Daphon E20OD Overdrive – review

Great bang for buck overdrive

Daphon are probably not the most well known company out there, but chances are many have played their gear without actually realising it. They have built effects pedals for Ibanez in the past (remember the Soundtank series), and I believe they still are with the Tone-Lok series. The Daphon effects also come with other brand names occasionally like Livingstone.

The E20OD is extremely simple to use, with three controls, Level, Tone, and Drive. It took me a matter of seconds to dial in a wonderful overdrive setting to push the dirty channel of my Blackstar HT-5 in to glorious high gain crunch and grit.

The pedal switch is nice and easy to engage and disengage too. No issues what so ever with using it at all.

Being that Daphon have built Ibanez effects one would think the E20OD may be very much like a Tube Screamer. It in fact uses the same chip as a TS-9 Tubescreamer, but it doesn’t quite sound like a Tubescreamer.

The E20OD uses an asymmetrical diode setup, whereas the Tubescreamer is a symmetrical setup. This makes it quite similar to a Boss SD-1 Super Overdrive.

In fact, when you take a look at the pedal’s PCB and compare it’s components with a Boss SD-1 PCB you realise that the E20OD pedal is pretty much almost an exact clone of an early Boss SD-1!

So yes, it sounds oh so much like a Boss SD-1, but at a much cheaper price.

It is nice and easy to dial the E20OD to provide transparent overdrive that doesn’t colour the tone of your amp too much. Set the tone knob at 0, and adjust the Level and Drive knobs to taste, and you can get a really sharp attacking tone with no real flab at all. Even with the Level and Drive knobs right up the tone stays nice and sharp. Turn the tone knob around and you can give your signal a bit of a treble boost.
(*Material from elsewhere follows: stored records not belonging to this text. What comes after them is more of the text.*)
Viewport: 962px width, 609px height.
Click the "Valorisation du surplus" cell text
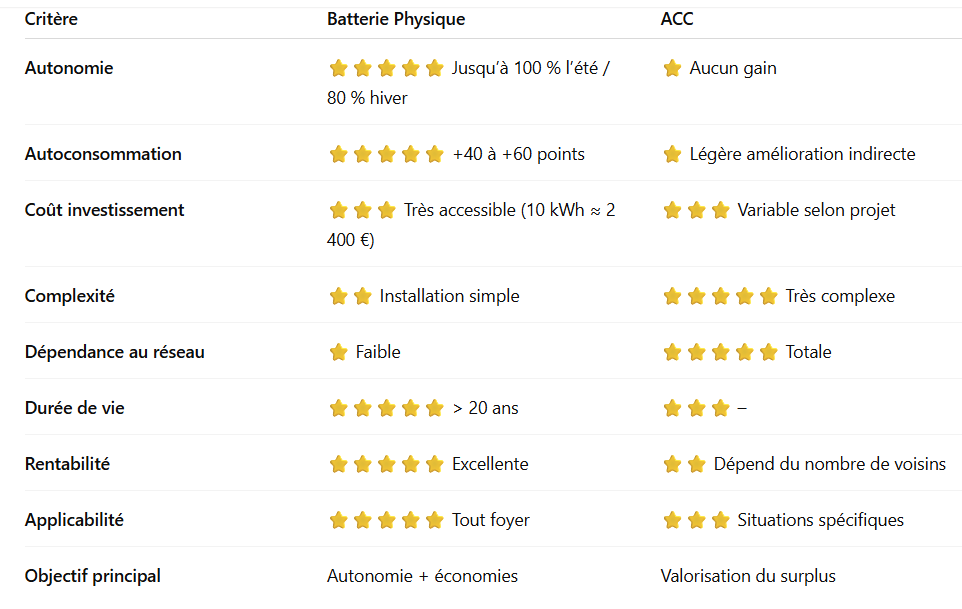tap(748, 576)
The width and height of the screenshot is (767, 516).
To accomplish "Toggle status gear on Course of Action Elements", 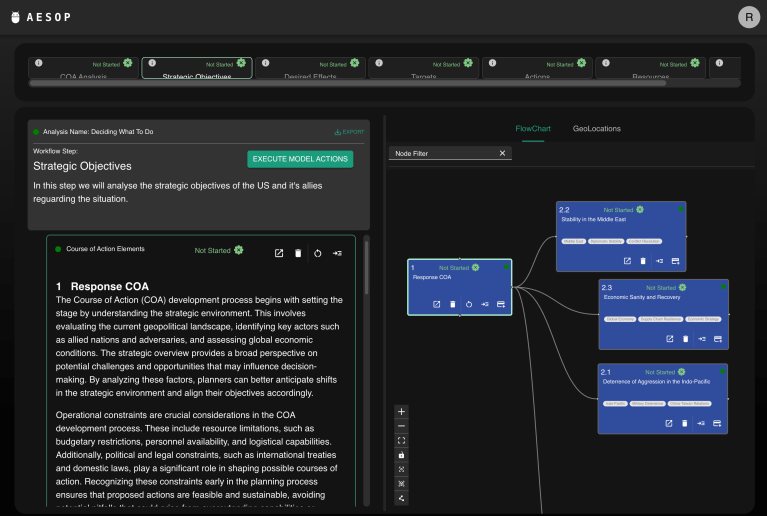I will [x=238, y=250].
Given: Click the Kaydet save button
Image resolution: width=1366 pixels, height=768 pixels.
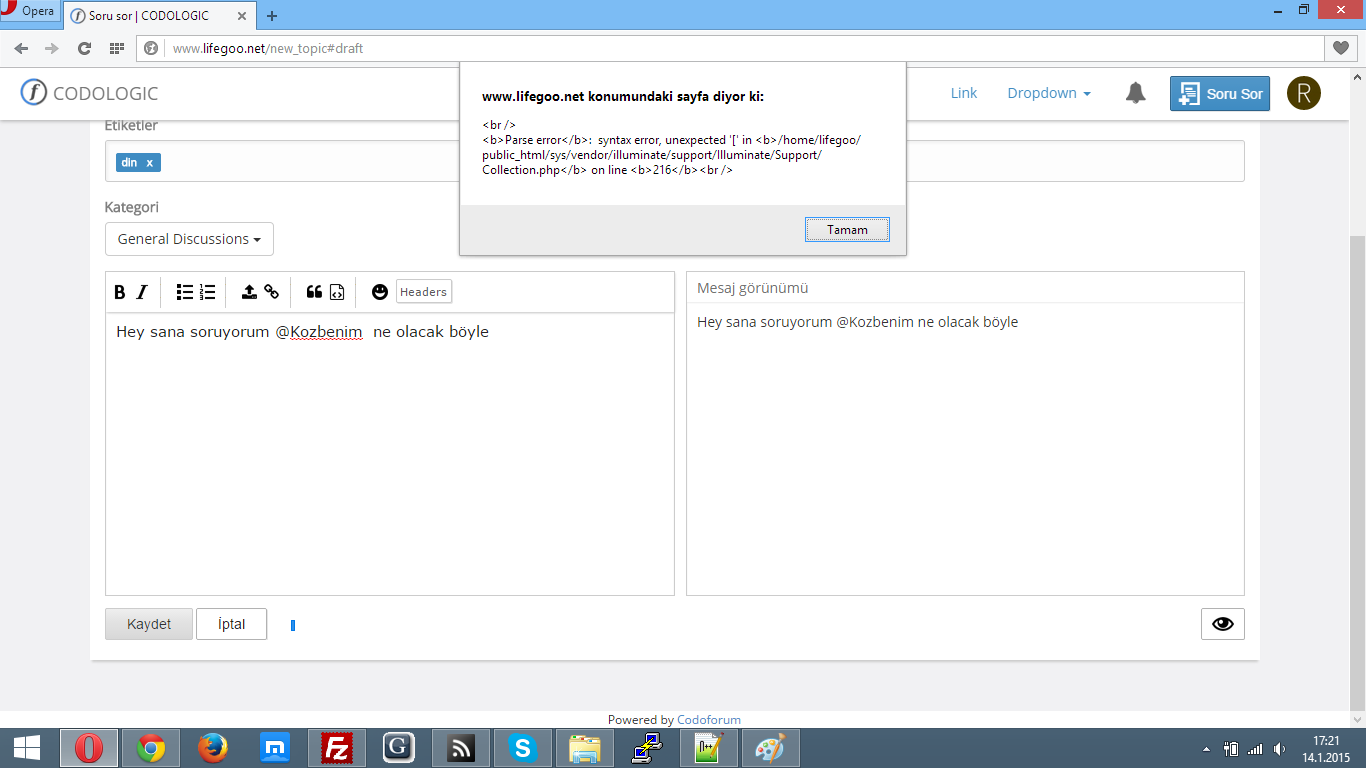Looking at the screenshot, I should point(149,624).
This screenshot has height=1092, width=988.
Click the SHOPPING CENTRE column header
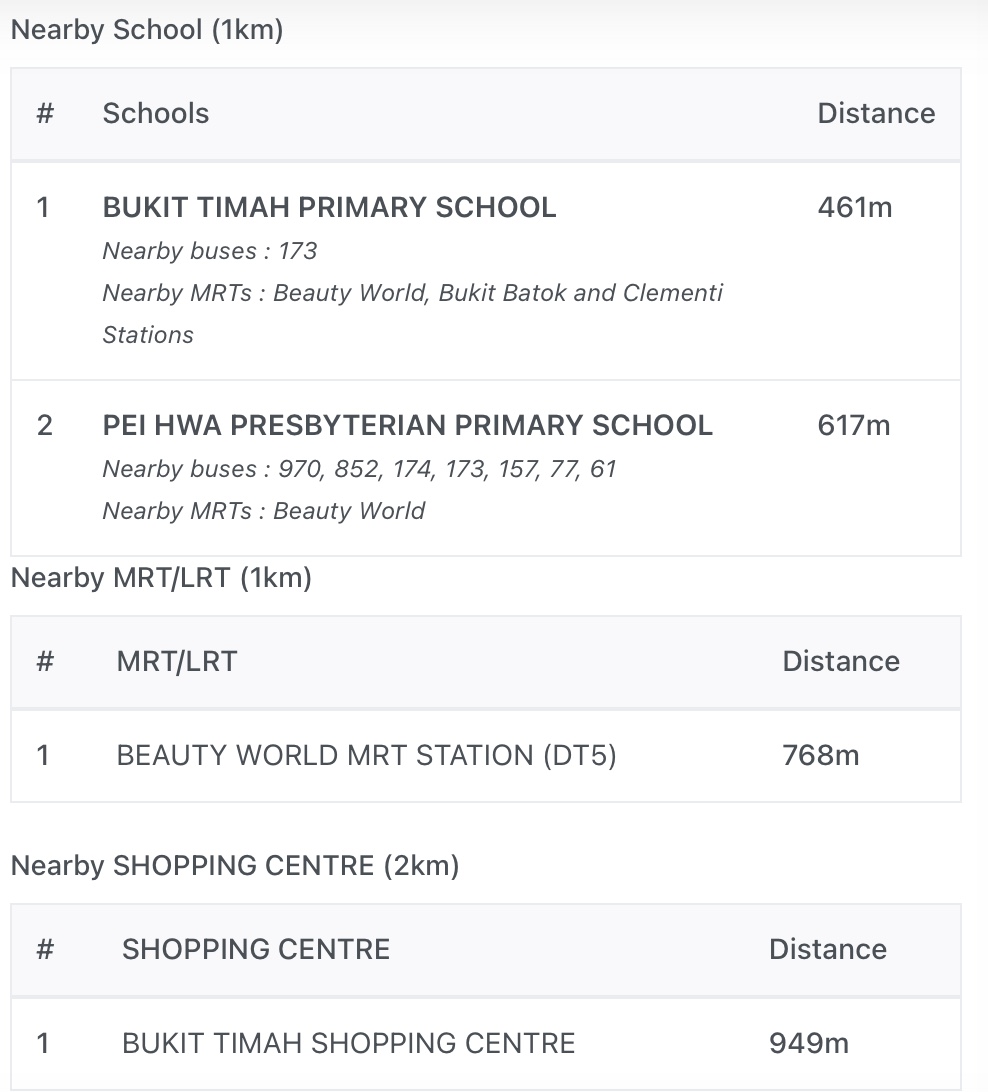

The great thing with the E20OD is that it doesn’t get too noisy unless you really turn the Level and Drive knobs right up. I was quite surprised by this as cheap pedals typically use low quality electronic components that just make tonnes of noise when the pedal is engaged.

When the E20OD is turned off it also seems to leave a nice clear path for your guitar straight to your amp. The pedal doesn’t seem to bleed any nasty noise into your signal like some cheaper pedals do.

The E20OD is built really solid. In fact the casing I believe is far more heavy duty than Boss pedal cases! The switch mechanism feels nice and solid, and there is a distinct ‘click’ from the mechanism.

It has proper pots installed for the controls, not the cheap surface mounted type like you might find in many Behringer pedals. They look like fairly reasonable pieces of equipment, and have a nice solid feel when adjusting them.

The only part that looks a little flimsy is the PCB, but it is securely housed in the sturdy casing, so it’s probably nothing to worry about.

It also comes with a standard Boss style 9Volt socket, so you can use your usual power supply chain to power the effect.

Overall the E20OD is an amazing pedal with major bang for buck. I think this pedal could easily stand up to the rigors of gigging with flying colours, unlike a lot of cheap effects. It may very well put a lot of other similar pedals in higher price ranges to shame.